[Opening Record set section]
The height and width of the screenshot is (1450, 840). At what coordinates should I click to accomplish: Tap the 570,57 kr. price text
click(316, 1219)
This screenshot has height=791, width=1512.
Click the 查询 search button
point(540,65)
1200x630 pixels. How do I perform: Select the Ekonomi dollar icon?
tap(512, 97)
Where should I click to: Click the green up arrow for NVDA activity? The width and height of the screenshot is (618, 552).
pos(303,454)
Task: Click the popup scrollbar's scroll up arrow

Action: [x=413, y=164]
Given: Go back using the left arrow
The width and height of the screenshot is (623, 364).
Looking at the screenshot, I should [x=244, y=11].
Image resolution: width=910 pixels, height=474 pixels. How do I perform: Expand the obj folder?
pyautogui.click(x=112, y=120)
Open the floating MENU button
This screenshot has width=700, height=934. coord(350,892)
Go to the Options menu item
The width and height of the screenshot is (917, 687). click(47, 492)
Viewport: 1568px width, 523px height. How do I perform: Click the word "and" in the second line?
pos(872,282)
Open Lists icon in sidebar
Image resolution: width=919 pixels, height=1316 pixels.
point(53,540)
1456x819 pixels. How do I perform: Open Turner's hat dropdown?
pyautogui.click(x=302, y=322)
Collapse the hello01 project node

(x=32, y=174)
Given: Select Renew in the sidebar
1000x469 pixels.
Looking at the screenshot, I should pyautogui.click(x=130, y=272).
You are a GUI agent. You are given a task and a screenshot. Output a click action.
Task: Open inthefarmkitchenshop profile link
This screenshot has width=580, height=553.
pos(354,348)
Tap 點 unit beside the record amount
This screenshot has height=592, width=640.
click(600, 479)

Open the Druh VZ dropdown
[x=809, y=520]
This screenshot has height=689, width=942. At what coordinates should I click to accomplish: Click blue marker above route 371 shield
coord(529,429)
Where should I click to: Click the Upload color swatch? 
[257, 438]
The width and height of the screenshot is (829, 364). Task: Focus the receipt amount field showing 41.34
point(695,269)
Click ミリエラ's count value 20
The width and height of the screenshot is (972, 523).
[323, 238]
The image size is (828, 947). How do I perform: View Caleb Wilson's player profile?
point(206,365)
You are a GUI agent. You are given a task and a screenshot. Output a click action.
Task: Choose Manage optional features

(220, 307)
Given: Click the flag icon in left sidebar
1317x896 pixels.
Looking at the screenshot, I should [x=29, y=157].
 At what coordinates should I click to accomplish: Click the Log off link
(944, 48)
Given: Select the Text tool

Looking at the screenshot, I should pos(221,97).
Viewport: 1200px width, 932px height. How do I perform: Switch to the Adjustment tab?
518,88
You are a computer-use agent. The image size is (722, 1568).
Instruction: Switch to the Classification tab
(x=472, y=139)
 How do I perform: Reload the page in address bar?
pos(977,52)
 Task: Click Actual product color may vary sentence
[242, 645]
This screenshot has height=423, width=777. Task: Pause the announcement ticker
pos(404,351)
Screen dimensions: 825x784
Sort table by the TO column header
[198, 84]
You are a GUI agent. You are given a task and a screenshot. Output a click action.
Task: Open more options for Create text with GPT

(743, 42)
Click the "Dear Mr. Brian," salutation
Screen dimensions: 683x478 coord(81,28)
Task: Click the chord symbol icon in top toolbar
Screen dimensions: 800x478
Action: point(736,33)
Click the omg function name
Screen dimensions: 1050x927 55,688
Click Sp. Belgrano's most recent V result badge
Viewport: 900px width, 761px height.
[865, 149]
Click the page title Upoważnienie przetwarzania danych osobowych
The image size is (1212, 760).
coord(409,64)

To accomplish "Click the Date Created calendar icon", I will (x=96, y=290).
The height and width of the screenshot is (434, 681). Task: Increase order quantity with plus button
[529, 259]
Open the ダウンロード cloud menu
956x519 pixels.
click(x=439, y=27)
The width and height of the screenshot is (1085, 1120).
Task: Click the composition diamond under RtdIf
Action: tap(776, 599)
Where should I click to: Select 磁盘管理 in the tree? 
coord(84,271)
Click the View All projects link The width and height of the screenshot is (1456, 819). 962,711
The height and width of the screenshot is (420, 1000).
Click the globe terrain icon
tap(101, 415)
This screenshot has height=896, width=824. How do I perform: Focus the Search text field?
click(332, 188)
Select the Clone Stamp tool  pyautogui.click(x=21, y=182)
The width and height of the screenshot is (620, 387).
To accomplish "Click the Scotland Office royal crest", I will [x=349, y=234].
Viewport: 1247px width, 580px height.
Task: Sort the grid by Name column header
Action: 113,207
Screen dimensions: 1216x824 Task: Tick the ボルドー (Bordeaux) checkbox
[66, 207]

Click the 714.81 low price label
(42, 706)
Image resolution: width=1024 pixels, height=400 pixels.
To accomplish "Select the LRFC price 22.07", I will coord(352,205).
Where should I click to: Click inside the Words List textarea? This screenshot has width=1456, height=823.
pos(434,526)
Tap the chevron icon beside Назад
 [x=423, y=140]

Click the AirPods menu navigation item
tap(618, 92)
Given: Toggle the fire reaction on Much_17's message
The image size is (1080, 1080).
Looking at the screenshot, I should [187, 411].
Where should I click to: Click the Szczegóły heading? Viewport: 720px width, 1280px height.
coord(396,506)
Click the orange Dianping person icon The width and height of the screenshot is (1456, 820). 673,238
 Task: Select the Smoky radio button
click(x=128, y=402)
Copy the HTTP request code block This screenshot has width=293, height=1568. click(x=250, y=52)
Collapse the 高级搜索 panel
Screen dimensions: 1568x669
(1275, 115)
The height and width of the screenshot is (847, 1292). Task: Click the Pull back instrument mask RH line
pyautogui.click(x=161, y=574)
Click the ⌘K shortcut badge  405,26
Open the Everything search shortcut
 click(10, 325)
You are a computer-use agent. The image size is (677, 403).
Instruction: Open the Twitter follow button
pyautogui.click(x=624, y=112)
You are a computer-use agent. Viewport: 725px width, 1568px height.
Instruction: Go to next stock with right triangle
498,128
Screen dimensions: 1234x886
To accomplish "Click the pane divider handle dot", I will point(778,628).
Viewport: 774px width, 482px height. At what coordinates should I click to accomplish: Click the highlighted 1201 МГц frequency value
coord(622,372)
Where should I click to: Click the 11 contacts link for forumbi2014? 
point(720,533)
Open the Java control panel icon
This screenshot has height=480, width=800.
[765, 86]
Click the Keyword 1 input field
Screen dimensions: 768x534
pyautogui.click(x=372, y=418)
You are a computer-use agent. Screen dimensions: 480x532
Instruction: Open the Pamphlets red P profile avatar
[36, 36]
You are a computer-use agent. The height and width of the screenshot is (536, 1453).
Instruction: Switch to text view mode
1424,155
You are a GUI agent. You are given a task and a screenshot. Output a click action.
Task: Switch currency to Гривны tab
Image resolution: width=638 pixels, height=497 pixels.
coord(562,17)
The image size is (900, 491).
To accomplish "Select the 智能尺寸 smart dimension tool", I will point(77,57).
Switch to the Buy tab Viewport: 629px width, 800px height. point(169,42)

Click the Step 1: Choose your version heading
[Closing Record set section]
#### [Exercise description]
Repeat the material in full. Change nothing.

#### [Output below]
The height and width of the screenshot is (1450, 840). At what coordinates should I click to accomplish: Tap the 570,57 kr. price text
click(316, 1219)
This screenshot has height=791, width=1512.
Click the 查询 search button
point(540,65)
1200x630 pixels. How do I perform: Select the Ekonomi dollar icon?
tap(512, 97)
Where should I click to: Click the green up arrow for NVDA activity? The width and height of the screenshot is (618, 552).
pos(303,454)
Task: Click the popup scrollbar's scroll up arrow

Action: [x=413, y=164]
Given: Go back using the left arrow
The width and height of the screenshot is (623, 364).
Looking at the screenshot, I should [x=244, y=11].
Image resolution: width=910 pixels, height=474 pixels. How do I perform: Expand the obj folder?
pyautogui.click(x=112, y=120)
Open the floating MENU button
This screenshot has width=700, height=934. coord(350,892)
Go to the Options menu item
The width and height of the screenshot is (917, 687). click(47, 492)
Viewport: 1568px width, 523px height. How do I perform: Click the word "and" in the second line?
pos(872,282)
Open Lists icon in sidebar
Image resolution: width=919 pixels, height=1316 pixels.
point(53,540)
1456x819 pixels. How do I perform: Open Turner's hat dropdown?
pyautogui.click(x=302, y=322)
Collapse the hello01 project node

(x=32, y=174)
Given: Select Renew in the sidebar
1000x469 pixels.
Looking at the screenshot, I should pyautogui.click(x=130, y=272).
You are a GUI agent. You are given a task and a screenshot. Output a click action.
Task: Open inthefarmkitchenshop profile link
This screenshot has width=580, height=553.
pos(354,348)
Tap 點 unit beside the record amount
This screenshot has height=592, width=640.
click(600, 479)

Open the Druh VZ dropdown
[x=809, y=520]
This screenshot has height=689, width=942. At what coordinates should I click to accomplish: Click blue marker above route 371 shield
coord(529,429)
Where should I click to: Click the Upload color swatch? 
[257, 438]
The width and height of the screenshot is (829, 364). Task: Focus the receipt amount field showing 41.34
point(695,269)
Click ミリエラ's count value 20
The width and height of the screenshot is (972, 523).
[323, 238]
The image size is (828, 947). How do I perform: View Caleb Wilson's player profile?
point(206,365)
You are a GUI agent. You are given a task and a screenshot. Output a click action.
Task: Choose Manage optional features

(220, 307)
Given: Click the flag icon in left sidebar
1317x896 pixels.
Looking at the screenshot, I should [x=29, y=157].
 At what coordinates should I click to accomplish: Click the Log off link
(944, 48)
Given: Select the Text tool

Looking at the screenshot, I should pos(221,97).
Viewport: 1200px width, 932px height. How do I perform: Switch to the Adjustment tab?
518,88
You are a computer-use agent. The image size is (722, 1568).
Instruction: Switch to the Classification tab
(x=472, y=139)
 How do I perform: Reload the page in address bar?
pos(977,52)
 Task: Click Actual product color may vary sentence
[242, 645]
This screenshot has height=423, width=777. Task: Pause the announcement ticker
pos(404,351)
Screen dimensions: 825x784
Sort table by the TO column header
[198, 84]
You are a GUI agent. You are given a task and a screenshot. Output a click action.
Task: Open more options for Create text with GPT

(743, 42)
Click the "Dear Mr. Brian," salutation
Screen dimensions: 683x478 coord(81,28)
Task: Click the chord symbol icon in top toolbar
Screen dimensions: 800x478
Action: point(736,33)
Click the omg function name
Screen dimensions: 1050x927 55,688
Click Sp. Belgrano's most recent V result badge
Viewport: 900px width, 761px height.
[865, 149]
Click the page title Upoważnienie przetwarzania danych osobowych
The image size is (1212, 760).
coord(409,64)

To accomplish "Click the Date Created calendar icon", I will (x=96, y=290).
The height and width of the screenshot is (434, 681). Task: Increase order quantity with plus button
[529, 259]
Open the ダウンロード cloud menu
956x519 pixels.
click(x=439, y=27)
The width and height of the screenshot is (1085, 1120).
Task: Click the composition diamond under RtdIf
Action: tap(776, 599)
Where should I click to: Select 磁盘管理 in the tree? 
coord(84,271)
Click the View All projects link The width and height of the screenshot is (1456, 819). 962,711
The height and width of the screenshot is (420, 1000).
Click the globe terrain icon
tap(101, 415)
This screenshot has height=896, width=824. How do I perform: Focus the Search text field?
click(332, 188)
Select the Clone Stamp tool  pyautogui.click(x=21, y=182)
The width and height of the screenshot is (620, 387).
To accomplish "Click the Scotland Office royal crest", I will [x=349, y=234].
Viewport: 1247px width, 580px height.
Task: Sort the grid by Name column header
Action: 113,207
Screen dimensions: 1216x824 Task: Tick the ボルドー (Bordeaux) checkbox
[66, 207]

Click the 714.81 low price label
(42, 706)
Image resolution: width=1024 pixels, height=400 pixels.
To accomplish "Select the LRFC price 22.07", I will coord(352,205).
Where should I click to: Click inside the Words List textarea? This screenshot has width=1456, height=823.
pos(434,526)
Tap the chevron icon beside Назад
 [x=423, y=140]

Click the AirPods menu navigation item
tap(618, 92)
Given: Toggle the fire reaction on Much_17's message
The image size is (1080, 1080).
Looking at the screenshot, I should [187, 411].
Where should I click to: Click the Szczegóły heading? Viewport: 720px width, 1280px height.
coord(396,506)
Click the orange Dianping person icon The width and height of the screenshot is (1456, 820). 673,238
 Task: Select the Smoky radio button
click(x=128, y=402)
Copy the HTTP request code block This screenshot has width=293, height=1568. click(x=250, y=52)
Collapse the 高级搜索 panel
Screen dimensions: 1568x669
(1275, 115)
The height and width of the screenshot is (847, 1292). Task: Click the Pull back instrument mask RH line
pyautogui.click(x=161, y=574)
Click the ⌘K shortcut badge  405,26
Open the Everything search shortcut
 click(10, 325)
You are a computer-use agent. The image size is (677, 403).
Instruction: Open the Twitter follow button
pyautogui.click(x=624, y=112)
You are a computer-use agent. Viewport: 725px width, 1568px height.
Instruction: Go to next stock with right triangle
498,128
Screen dimensions: 1234x886
To accomplish "Click the pane divider handle dot", I will point(778,628).
Viewport: 774px width, 482px height. At what coordinates should I click to accomplish: Click the highlighted 1201 МГц frequency value
coord(622,372)
Where should I click to: Click the 11 contacts link for forumbi2014? 
point(720,533)
Open the Java control panel icon
This screenshot has height=480, width=800.
[765, 86]
Click the Keyword 1 input field
Screen dimensions: 768x534
pyautogui.click(x=372, y=418)
You are a computer-use agent. Screen dimensions: 480x532
Instruction: Open the Pamphlets red P profile avatar
[36, 36]
You are a computer-use agent. The height and width of the screenshot is (536, 1453).
Instruction: Switch to text view mode
1424,155
You are a GUI agent. You are given a task and a screenshot. Output a click action.
Task: Switch currency to Гривны tab
Image resolution: width=638 pixels, height=497 pixels.
coord(562,17)
The image size is (900, 491).
To accomplish "Select the 智能尺寸 smart dimension tool", I will point(77,57).
Switch to the Buy tab Viewport: 629px width, 800px height. point(169,42)

Click the Step 1: Choose your version heading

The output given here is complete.